In der schönen Franziskanerkirche liegt das Grab des Mönchs Bernardino von Siena. Eigentlich ist die ganze Kirche sein Grabmal. Denn schon acht Jahre, nachdem der Tod den rüstigen Mann mitten auf der eiligsten Reise in dieser Gebirgsstadt übernommen und in die Erde zu den andern Stillen und Stummen gelegt hatte, wurde diese prächtige und gemütvolle, wenn auch sehr ernste Kirche über sein Grab gewölbt.

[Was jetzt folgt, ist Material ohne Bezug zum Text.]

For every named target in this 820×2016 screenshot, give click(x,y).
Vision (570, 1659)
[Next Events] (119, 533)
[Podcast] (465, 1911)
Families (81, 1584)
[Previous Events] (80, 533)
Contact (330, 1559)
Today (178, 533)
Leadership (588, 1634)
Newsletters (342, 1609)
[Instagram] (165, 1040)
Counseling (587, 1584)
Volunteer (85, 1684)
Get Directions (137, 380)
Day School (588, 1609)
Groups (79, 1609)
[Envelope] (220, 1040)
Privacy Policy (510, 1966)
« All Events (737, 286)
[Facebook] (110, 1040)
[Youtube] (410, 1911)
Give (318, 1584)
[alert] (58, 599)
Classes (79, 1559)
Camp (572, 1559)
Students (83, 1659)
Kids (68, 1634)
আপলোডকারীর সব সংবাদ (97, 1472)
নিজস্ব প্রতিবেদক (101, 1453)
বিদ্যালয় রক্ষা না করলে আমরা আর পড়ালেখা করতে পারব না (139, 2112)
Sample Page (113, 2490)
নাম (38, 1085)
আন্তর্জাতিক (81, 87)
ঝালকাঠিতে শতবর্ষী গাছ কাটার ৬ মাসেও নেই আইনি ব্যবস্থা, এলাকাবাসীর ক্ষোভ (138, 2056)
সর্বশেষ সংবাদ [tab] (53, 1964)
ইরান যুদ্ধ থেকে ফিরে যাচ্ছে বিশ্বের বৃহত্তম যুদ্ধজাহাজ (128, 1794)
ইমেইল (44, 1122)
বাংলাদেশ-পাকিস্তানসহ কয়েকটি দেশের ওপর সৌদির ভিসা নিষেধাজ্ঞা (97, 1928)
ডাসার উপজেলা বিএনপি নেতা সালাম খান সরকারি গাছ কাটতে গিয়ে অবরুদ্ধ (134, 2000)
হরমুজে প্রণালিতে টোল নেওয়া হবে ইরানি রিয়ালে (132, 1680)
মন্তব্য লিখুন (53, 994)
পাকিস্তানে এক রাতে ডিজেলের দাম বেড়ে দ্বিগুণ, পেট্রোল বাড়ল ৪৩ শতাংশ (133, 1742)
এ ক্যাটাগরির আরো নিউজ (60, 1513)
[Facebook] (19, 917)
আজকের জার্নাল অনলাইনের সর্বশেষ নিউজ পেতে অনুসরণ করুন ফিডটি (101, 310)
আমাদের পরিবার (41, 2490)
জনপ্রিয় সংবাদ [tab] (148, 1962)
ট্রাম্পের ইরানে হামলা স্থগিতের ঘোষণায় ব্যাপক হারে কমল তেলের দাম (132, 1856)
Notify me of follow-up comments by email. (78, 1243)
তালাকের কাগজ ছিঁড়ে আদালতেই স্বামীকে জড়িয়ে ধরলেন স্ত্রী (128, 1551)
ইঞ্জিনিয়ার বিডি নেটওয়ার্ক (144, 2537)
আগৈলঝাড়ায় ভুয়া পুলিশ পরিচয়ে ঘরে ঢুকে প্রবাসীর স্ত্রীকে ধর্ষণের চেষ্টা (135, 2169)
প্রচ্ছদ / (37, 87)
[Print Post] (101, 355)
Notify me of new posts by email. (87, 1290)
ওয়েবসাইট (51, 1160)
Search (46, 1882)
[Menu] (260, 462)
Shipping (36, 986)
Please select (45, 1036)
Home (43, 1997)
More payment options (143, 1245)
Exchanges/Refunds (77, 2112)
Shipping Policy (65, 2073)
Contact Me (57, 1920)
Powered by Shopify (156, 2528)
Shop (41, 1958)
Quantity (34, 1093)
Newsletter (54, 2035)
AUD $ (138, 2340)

Er wäre nicht hier geblieben, wenn er die Wahl gehabt hätte. Er wäre weit lieber in Mailand gestorben, woher er kam, oder in Neapel, wohin es ihn zog. In einer großen Stadt hätte er das letzte Stündlein begehen mögen, mit einem letzten Blick auf wimmelnde Gassen, das Getöse der Arbeit, der Aufregung, der Mühsale im Ohr und um sich den Geruch des Volkes, diesen ihm so lieben Duft schwitzender Stirnen, staubiger Füße, müder, heißer Hände. Nicht der Harzgeruch der Eichen hier oben, noch die stille Bergluft, noch die plaudernde Poesie der Wässerlein vom Gran Sasso. Nein, nein, nicht das! Bernardino konnte nicht mehr leben, ohne mitten im großen Volke und in dessen gewaltigen Lebensfragen zu stehen.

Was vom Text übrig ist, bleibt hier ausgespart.